Fluorescent pH sensors based on BODIPY structure sensitive in acidic media

Abstract

Two BODIPY phenolic esters 1 and 2 were synthesized and their acid-catalyzed hydrolytic and esterase enzymatic stability was demonstrated. Their photophysical properties were investigated in solvents of different polarity. Their spectral properties are the typical of BODIPY dyes with narrow absorption and emission spectra in the visible spectral region and large molar absorption coefficients (≈500 nm, ε = 40000-50000 M−1cm−1). The derivative with methyl substituted BODIPY core 2 shows quantum yields of fluorescence one magnitude higher (Φf = 0.30–0.55) compared to the BODIPY without methyl groups. Solvents affect very weakly spectral properties, with more pronounced effect of the solvent polarizability than the solvent polarity. Both BODIPY dyes show pH responsive fluorescence in aqueous solution (pKa = 2.72 ± 0.08 and 4.18 ± 0.05), with quenching of fluorescence by protonation due to PET from the BODIPY to phenol, rendering them applicable for intracellular pH measurements.
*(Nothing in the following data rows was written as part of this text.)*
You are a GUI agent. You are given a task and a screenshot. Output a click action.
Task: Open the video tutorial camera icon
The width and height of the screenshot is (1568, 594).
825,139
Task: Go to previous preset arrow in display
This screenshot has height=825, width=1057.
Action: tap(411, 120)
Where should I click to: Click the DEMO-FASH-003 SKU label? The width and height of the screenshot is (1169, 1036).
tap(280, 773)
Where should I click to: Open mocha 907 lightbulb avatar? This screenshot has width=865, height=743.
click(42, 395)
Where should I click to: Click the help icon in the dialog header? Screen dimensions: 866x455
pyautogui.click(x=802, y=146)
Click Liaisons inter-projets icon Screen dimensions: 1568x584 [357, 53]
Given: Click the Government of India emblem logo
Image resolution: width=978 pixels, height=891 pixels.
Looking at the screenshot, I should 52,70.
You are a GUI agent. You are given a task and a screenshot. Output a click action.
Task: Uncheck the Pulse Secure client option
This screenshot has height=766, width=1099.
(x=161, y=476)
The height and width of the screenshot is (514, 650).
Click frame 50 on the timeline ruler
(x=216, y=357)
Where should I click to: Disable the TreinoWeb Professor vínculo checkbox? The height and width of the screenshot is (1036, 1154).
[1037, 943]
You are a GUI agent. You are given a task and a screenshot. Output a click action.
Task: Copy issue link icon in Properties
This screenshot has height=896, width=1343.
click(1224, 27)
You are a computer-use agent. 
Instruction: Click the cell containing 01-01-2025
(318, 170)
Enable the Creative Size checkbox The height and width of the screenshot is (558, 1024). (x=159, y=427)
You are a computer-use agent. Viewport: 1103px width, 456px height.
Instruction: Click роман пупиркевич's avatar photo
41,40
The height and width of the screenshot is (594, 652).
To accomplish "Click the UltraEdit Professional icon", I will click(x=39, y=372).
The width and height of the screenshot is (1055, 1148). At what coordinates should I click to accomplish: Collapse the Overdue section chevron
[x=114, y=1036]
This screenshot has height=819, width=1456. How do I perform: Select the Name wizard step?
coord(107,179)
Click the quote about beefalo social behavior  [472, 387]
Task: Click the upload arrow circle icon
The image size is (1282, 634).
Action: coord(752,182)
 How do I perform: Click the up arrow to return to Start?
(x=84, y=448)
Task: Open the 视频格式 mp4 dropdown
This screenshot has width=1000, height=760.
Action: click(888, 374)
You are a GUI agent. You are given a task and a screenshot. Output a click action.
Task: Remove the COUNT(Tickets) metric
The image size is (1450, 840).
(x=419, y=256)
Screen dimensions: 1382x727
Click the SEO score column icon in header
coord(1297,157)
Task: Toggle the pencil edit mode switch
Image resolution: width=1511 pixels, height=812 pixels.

The feasibility of the PET in the protonated form of 1 was corroborated by electrochemical measurements and calculation of ΔETGo for PET, and (time-dependent) density functional theory computations. This less frequently encountered quenching mechanism where the BODIPY is an electron donor provides new opportunities in the rational design of new generations of fluorescent sensors. The applicability for intracellular measurements was demonstrated by confocal fluorescence microscopy on H460 human cancer cell line.